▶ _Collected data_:
=== Begin Enclosure ===

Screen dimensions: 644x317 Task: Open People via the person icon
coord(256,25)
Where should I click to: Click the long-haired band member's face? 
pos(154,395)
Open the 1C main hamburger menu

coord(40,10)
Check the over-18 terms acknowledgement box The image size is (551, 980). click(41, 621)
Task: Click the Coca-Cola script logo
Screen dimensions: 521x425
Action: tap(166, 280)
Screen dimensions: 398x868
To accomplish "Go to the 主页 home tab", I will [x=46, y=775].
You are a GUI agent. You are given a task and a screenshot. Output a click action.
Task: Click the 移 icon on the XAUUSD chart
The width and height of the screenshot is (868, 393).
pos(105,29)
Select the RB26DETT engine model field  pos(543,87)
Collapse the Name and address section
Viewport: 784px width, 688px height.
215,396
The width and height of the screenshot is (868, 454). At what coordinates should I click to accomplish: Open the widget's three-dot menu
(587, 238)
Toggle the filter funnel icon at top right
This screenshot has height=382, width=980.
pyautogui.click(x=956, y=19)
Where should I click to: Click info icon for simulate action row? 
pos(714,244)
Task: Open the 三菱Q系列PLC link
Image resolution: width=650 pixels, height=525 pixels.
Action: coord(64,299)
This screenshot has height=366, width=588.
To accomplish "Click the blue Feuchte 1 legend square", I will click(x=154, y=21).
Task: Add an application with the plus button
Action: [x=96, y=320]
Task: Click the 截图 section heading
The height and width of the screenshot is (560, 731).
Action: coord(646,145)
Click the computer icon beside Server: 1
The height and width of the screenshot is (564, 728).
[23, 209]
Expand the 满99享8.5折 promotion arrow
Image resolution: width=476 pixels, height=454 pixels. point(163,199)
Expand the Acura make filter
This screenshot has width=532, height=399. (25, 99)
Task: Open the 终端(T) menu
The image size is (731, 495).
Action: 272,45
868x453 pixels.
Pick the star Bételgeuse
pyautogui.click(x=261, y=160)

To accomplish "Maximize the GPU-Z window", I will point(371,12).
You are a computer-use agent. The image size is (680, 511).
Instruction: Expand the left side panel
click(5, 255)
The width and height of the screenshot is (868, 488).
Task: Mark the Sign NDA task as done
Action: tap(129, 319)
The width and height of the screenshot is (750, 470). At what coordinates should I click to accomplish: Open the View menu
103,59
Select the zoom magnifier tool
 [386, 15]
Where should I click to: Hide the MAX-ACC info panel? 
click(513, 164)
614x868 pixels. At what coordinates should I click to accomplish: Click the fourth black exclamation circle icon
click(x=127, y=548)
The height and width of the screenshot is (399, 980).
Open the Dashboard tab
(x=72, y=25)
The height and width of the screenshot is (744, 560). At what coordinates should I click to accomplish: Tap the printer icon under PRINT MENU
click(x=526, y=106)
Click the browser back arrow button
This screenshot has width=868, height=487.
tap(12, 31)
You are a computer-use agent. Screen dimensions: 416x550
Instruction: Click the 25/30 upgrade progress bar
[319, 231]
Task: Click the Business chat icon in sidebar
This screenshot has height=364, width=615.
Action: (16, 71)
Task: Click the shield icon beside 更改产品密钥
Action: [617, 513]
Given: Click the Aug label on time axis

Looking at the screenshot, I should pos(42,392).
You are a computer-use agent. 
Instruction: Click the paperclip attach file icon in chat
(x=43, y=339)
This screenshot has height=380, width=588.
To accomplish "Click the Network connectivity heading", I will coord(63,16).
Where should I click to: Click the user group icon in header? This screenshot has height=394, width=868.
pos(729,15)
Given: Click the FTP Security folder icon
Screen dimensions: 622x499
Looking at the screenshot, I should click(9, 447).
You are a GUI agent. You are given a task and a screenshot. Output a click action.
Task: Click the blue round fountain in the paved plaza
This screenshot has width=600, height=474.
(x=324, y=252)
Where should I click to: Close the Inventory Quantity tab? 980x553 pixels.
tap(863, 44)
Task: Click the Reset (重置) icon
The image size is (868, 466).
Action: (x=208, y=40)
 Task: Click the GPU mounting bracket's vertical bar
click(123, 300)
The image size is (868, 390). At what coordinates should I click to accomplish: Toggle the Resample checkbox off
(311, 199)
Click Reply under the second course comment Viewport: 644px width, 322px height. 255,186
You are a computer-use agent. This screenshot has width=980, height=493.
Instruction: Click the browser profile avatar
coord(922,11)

=== End Enclosure ===

▶ _Task description_:
On how many lines of the records above does the word "section" appear? Answer with only that number.

▶ _Solution for this problem_:
2